Following the school shooting in Parkland, NRA spokeswoman Dana Loesch described the shooter as an “insane monster”, effectively tethering mental illness with acts of violence.
This is particularly damaging considering that the opposite is true. Individuals with mental illness are “more likely to be victims than perpetrators of violent crime”, according to a study by the Institute of Medicine.
Since approximately 1 in 5 adults experience mental illness in a year, according to the National Alliance on Mental Health, political attempts to ‘other’ mental illness are rendered absurd and hint at the strategic fear mongering at work. They exploit this heavily charged language, banking on a historicized ignorance toward mental illness in order to divide and distract us from more glaring means of prevention: gun reform.
Stricter gun regulations are a necessary and practical response to the heightened number of mass shootings. We could start by banning the sale of semi-automatic guns, the weapon of choice for the majority of shooters, according to data by Statista. Less access will inevitably lessen the number of opportunities for violence.
Though idealistically, there is a grander narrative at play, one that is daring us to ask why these shootings keep occuring.
The numbers are high but not necessarily surprising considering the glorification of men with guns courtesy of Rambo. They endow the owner masculinity, the height of social power and influence.
Rather than cowering behind mental illness, let’s reevaluate societal norms and customs that feed male entitlement while actively subjugating others in its wake. Shootings are not a result of illness. Instead, they’re largely a result of male infantilization.

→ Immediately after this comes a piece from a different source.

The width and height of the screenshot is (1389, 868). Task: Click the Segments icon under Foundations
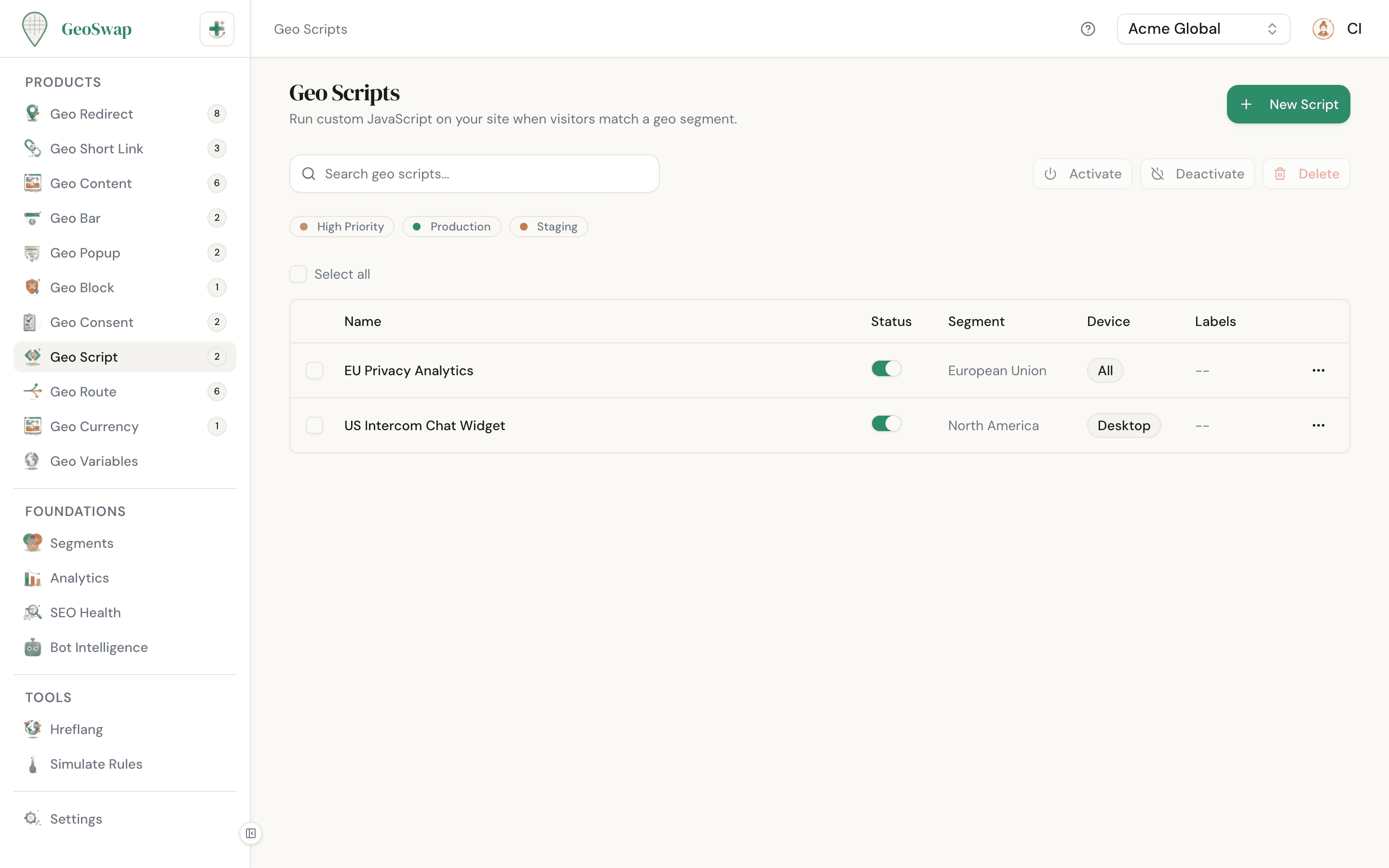(x=32, y=542)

Our society, which fundamentally promotes male privilege, instills the importance of retaining masculinity at gunpoint.
Let’s eradicate the tired tropes of the angry black man, crazed terrorist, and hysterical woman, all haunting acts of violence. Instead, let’s acknowledge the villainous trope of our reality: the entitled white man.
Gun violence will end when we stop pandering to the perpetrator and hold them and ourselves accountable for our negligence. In the long term, this means relegating patriarchal values and stereotypes to the nearest dumpster and combatting stigmatizing notions of mental illness.